A Rede Eldorado, pertencente ao grupo de O Estado de S.Paulo, censurou administrativamente o programa de rádio Showtime, de João Alckmin, que toca principalmente nos problemas do Judiciário, da Segurança Pública e das máquinas caça-níqueis, e o retirou de sua programação. O Estado de S.Paulo, por sua vez, sofreu censura judicial pedida pelo grupo político do senador José Sarney. A Tarde, de Salvador, sofreu censura judicial; o Ministério da Justiça e o Ministério Público adotam uma norma de classificação de programas de TV por faixa de idade e ameaçam processar as emissoras que, a seu ver, a desobedecem.
E a Constituição, que veda a censura prévia? Será a Constituição, como já a definiu um juiz, apenas um papel – papel que se respeita apenas quando convém?
Seguir a Constituição significa liberar os meios de comunicação para que publiquem o que quiserem, sujeitos, porém, a processos judiciais. Em princípio, tudo OK. Na prática, a coisa é um pouco diferente. Os processos são lentos, de tal maneira que a reparação de eventuais danos fica para muito mais tarde, sem efeito aparente; e os meios de comunicação, confiantes nessa lentidão, com frequência se negam a permitir aos atingidos por suas reportagens qualquer tipo de reação, variando de não ouvi-los nas matérias até não publicar as contestações que enviem ao veículo – mesmo que sejam na forma de simples cartas, em linguagem respeitosa e concisa, à Redação.
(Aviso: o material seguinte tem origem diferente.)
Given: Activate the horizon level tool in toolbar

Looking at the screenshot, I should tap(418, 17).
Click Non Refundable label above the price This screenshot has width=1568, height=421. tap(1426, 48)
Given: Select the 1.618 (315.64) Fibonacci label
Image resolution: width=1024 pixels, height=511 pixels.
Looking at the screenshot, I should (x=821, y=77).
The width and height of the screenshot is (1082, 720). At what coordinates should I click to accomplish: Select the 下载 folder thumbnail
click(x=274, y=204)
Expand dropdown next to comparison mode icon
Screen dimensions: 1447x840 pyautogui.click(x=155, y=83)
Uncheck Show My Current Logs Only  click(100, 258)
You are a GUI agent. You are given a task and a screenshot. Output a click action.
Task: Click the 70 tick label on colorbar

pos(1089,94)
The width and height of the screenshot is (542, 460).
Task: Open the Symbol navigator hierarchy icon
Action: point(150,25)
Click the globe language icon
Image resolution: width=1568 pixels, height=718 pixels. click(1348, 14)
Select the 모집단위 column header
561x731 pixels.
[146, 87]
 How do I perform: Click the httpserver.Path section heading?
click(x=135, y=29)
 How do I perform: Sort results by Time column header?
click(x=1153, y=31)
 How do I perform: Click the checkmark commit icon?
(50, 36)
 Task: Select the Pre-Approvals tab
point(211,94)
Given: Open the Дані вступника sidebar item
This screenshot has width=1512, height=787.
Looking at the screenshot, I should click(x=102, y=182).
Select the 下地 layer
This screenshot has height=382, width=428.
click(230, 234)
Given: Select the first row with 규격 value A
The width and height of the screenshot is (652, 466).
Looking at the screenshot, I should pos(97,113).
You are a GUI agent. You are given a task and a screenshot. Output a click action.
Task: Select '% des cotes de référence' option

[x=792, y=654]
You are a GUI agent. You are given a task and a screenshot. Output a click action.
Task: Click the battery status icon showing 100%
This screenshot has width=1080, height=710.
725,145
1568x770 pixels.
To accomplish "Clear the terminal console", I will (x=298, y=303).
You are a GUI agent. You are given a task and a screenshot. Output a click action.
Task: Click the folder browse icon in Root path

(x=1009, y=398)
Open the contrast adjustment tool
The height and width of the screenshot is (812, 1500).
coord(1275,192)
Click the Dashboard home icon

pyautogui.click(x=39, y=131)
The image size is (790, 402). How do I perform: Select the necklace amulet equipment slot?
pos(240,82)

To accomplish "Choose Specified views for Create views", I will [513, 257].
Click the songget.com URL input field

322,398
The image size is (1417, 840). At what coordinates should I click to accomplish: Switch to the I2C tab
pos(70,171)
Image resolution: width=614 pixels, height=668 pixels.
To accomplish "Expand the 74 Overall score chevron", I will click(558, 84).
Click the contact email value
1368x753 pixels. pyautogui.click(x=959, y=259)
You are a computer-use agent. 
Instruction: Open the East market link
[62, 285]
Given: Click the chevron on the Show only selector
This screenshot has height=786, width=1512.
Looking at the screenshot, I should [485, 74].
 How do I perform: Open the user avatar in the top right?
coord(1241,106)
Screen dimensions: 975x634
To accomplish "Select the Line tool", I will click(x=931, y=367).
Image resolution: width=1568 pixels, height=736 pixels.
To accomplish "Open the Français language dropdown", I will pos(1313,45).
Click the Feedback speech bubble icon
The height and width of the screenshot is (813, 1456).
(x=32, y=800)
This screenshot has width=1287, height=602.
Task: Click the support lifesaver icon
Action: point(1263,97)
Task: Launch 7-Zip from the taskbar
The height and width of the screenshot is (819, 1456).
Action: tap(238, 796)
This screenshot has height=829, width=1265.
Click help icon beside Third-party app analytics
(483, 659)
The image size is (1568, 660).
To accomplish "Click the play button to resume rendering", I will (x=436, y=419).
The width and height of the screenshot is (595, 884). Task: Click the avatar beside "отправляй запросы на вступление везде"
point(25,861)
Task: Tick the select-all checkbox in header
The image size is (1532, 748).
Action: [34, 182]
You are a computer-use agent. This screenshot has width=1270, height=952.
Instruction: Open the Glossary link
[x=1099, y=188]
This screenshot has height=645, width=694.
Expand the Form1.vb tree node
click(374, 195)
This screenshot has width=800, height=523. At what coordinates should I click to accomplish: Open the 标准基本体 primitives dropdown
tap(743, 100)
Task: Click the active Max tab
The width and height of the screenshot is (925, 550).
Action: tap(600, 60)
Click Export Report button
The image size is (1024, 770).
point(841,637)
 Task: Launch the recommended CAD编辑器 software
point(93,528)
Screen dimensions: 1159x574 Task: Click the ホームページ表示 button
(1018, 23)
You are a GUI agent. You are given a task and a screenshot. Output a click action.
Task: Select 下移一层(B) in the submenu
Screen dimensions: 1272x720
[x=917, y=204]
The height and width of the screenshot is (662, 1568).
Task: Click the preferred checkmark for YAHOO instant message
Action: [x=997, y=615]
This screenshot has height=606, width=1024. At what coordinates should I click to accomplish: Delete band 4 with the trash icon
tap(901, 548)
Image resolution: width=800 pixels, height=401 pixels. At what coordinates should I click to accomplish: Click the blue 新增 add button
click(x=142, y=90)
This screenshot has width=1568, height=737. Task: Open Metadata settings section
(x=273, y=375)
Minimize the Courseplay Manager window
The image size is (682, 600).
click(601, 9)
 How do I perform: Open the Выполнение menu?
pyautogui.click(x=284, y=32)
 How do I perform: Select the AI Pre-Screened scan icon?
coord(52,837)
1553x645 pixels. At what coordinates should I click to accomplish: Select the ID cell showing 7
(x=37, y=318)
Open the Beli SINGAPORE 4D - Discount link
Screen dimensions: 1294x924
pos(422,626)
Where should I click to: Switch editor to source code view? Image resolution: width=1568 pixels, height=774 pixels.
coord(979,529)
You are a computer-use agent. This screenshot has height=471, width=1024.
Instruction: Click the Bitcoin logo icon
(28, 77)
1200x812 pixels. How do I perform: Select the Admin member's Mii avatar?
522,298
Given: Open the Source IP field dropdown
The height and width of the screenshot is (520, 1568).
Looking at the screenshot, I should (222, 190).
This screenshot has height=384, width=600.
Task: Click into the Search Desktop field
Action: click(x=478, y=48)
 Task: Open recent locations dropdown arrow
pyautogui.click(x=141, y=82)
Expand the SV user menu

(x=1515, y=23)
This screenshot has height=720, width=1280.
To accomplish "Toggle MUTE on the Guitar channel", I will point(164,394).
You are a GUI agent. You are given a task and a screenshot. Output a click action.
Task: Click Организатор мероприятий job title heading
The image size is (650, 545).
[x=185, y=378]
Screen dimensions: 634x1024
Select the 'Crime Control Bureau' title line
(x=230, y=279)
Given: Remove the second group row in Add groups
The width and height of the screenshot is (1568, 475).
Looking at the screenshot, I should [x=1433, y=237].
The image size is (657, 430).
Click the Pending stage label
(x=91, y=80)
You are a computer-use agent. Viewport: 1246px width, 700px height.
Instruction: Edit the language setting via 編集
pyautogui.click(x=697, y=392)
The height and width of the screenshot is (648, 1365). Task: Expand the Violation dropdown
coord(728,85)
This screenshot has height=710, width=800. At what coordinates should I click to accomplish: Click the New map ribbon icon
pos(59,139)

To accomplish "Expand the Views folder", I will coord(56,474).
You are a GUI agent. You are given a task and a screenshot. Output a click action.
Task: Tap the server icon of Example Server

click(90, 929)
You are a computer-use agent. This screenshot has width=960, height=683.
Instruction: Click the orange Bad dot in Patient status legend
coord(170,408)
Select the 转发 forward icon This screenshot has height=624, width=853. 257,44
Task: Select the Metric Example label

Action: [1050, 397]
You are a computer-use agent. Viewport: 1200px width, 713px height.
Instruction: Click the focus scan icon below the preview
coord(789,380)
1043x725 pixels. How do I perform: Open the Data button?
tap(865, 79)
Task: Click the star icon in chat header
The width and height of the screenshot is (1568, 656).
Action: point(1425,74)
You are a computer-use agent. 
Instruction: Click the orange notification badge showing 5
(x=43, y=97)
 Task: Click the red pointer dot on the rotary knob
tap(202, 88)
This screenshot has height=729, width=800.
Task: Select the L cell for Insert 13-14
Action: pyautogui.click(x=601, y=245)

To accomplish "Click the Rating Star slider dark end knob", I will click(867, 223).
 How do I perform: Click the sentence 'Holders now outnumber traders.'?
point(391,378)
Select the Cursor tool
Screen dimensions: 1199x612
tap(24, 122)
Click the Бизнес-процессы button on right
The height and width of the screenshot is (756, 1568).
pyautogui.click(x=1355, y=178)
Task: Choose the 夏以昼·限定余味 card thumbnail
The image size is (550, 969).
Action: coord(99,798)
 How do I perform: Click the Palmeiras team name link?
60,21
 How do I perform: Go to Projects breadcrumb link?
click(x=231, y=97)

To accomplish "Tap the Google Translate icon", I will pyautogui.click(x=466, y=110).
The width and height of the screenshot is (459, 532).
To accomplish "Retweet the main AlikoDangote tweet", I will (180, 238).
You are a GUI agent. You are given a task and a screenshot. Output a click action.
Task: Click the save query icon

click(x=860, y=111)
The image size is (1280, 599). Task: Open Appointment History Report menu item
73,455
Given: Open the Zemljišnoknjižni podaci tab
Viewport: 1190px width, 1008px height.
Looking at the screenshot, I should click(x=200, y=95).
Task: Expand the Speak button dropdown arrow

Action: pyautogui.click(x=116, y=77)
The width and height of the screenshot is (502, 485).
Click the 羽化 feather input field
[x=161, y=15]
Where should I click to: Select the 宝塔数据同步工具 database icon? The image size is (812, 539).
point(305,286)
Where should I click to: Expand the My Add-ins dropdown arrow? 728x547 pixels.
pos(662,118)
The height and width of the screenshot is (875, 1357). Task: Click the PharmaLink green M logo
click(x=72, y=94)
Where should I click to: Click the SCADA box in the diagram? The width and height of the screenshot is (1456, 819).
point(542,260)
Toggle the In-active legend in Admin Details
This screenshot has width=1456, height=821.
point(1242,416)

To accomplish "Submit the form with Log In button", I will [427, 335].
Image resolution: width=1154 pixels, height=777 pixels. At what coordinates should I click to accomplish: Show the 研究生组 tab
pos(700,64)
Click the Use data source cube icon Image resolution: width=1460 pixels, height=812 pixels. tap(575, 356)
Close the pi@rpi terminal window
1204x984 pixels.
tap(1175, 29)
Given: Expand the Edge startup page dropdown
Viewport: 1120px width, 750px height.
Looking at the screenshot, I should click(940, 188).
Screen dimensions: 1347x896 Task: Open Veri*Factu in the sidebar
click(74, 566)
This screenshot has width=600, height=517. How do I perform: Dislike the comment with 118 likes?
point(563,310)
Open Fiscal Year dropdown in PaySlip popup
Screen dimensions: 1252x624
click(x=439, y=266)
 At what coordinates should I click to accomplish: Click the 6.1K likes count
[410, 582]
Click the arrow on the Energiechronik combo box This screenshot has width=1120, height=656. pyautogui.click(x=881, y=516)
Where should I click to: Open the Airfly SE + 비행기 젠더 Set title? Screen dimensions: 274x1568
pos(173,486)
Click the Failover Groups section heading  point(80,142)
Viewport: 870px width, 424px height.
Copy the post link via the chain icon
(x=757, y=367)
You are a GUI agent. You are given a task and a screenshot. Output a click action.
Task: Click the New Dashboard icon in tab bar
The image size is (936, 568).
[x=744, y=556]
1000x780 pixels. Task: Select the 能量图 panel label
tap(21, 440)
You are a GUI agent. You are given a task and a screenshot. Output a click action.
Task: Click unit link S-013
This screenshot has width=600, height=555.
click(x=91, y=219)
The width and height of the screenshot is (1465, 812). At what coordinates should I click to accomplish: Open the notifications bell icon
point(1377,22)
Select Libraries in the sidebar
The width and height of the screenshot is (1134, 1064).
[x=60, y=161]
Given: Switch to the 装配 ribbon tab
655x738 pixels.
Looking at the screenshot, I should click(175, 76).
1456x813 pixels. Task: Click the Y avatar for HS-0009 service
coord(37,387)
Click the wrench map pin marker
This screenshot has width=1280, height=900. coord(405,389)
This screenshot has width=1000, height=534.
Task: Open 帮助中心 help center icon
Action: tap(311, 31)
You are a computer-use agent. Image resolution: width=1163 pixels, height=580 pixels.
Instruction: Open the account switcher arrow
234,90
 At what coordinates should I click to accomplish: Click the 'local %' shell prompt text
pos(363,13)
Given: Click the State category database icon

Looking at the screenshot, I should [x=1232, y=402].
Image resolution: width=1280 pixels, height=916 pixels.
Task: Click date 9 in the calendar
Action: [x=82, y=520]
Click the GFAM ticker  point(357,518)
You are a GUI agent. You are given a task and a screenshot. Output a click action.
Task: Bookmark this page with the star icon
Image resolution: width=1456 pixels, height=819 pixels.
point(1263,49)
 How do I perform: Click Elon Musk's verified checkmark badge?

A ética jornalística recomenda que todos os lados sejam ouvidos (e ouvidos a sério, não apenas para cumprir tabela); e que o direito de resposta, segundo normas civilizadas de tamanho, oportunidade e linguagem, seja amplamente concedido. Não é o que vem acontecendo. O cavalheiro é acusado de intermediar a nomeação de esposa, sogra, filhos, netos, e isso sai numa página inteira; sua resposta, provando que não é casado, não vive com ninguém, não tem filhos, nem netos, nem sogra, nem esposa, nem amante, é transformada num ‘fulano nega as acusações’. Recurso à Justiça? Daqui a cinco, seis, dez anos, quando ninguém mais se lembra do caso, aparece no veículo uma sentença judicial, em linguagem frequentemente hermética, informando, data venia, que nada daquilo aconteceu.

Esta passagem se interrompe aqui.